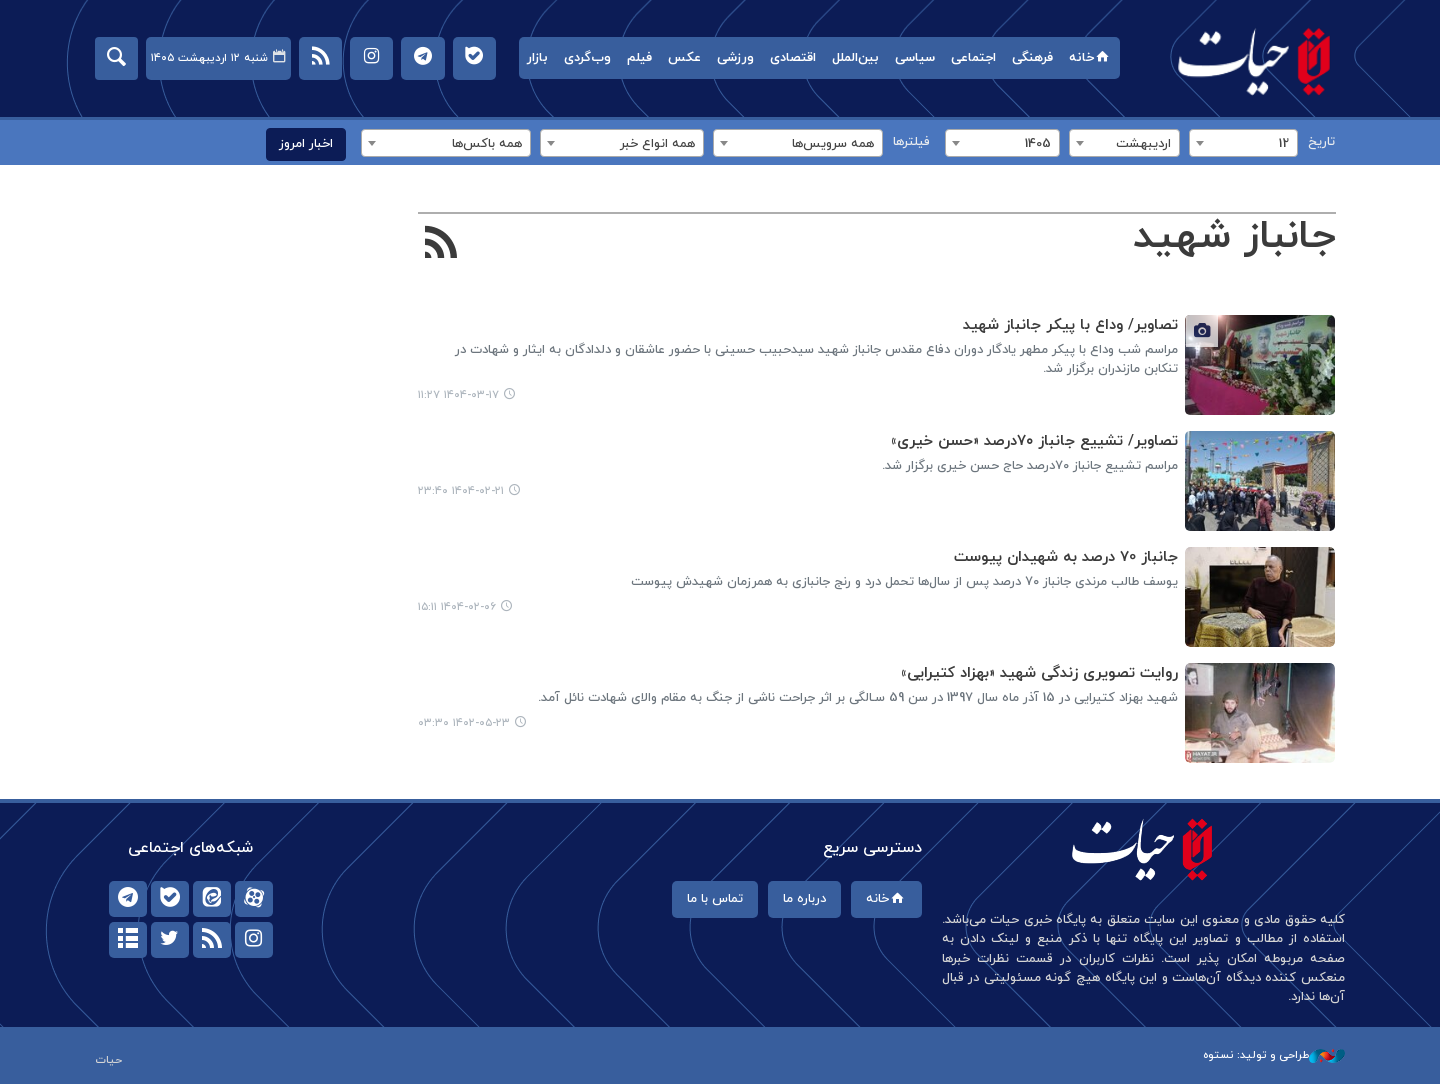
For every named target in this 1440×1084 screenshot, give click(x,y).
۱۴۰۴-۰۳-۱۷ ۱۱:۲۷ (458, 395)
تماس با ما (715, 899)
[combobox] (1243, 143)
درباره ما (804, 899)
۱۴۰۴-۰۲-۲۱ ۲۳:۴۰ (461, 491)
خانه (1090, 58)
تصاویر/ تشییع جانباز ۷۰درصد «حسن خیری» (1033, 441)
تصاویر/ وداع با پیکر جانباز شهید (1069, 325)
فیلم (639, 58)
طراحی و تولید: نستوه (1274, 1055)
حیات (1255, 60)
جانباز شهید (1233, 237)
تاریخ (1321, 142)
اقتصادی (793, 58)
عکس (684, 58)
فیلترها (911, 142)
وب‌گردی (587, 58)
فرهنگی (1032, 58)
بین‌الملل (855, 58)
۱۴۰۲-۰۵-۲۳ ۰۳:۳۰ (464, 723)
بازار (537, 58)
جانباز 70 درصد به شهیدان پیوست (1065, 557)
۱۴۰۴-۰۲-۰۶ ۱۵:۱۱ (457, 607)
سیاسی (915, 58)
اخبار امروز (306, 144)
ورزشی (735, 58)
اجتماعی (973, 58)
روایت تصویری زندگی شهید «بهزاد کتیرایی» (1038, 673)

## WHAT NEEDS TO BE DONE
Copy every line of the records again, requests too, but raise each coordinate in the answers by 19, and leave out the pictures.

## SOLUTION BELOW
For every named target in this 1440×1084 screenshot, give click(x,y).
۱۴۰۴-۰۳-۱۷ ۱۱:۲۷ (477, 414)
تماس با ما (734, 918)
[combobox] (1262, 162)
درباره ما (823, 918)
۱۴۰۴-۰۲-۲۱ ۲۳:۴۰ (480, 510)
خانه (1109, 77)
تصاویر/ تشییع جانباز ۷۰درصد «حسن خیری» (1052, 460)
تصاویر/ وداع با پیکر جانباز شهید (1088, 344)
فیلم (658, 77)
طراحی و تولید: نستوه (1293, 1074)
حیات (1274, 79)
جانباز شهید (1252, 256)
تاریخ (1340, 161)
اقتصادی (812, 77)
عکس (703, 77)
فیلترها (930, 161)
وب‌گردی (606, 77)
فرهنگی (1051, 77)
بین‌الملل (874, 77)
۱۴۰۲-۰۵-۲۳ ۰۳:۳۰ (483, 742)
بازار (556, 77)
جانباز 70 درصد به شهیدان پیوست (1084, 576)
۱۴۰۴-۰۲-۰۶ ۱۵:۱۱ (476, 626)
سیاسی (934, 77)
اخبار امروز (325, 163)
ورزشی (754, 77)
اجتماعی (992, 77)
روایت تصویری زندگی شهید «بهزاد کتیرایی» (1057, 692)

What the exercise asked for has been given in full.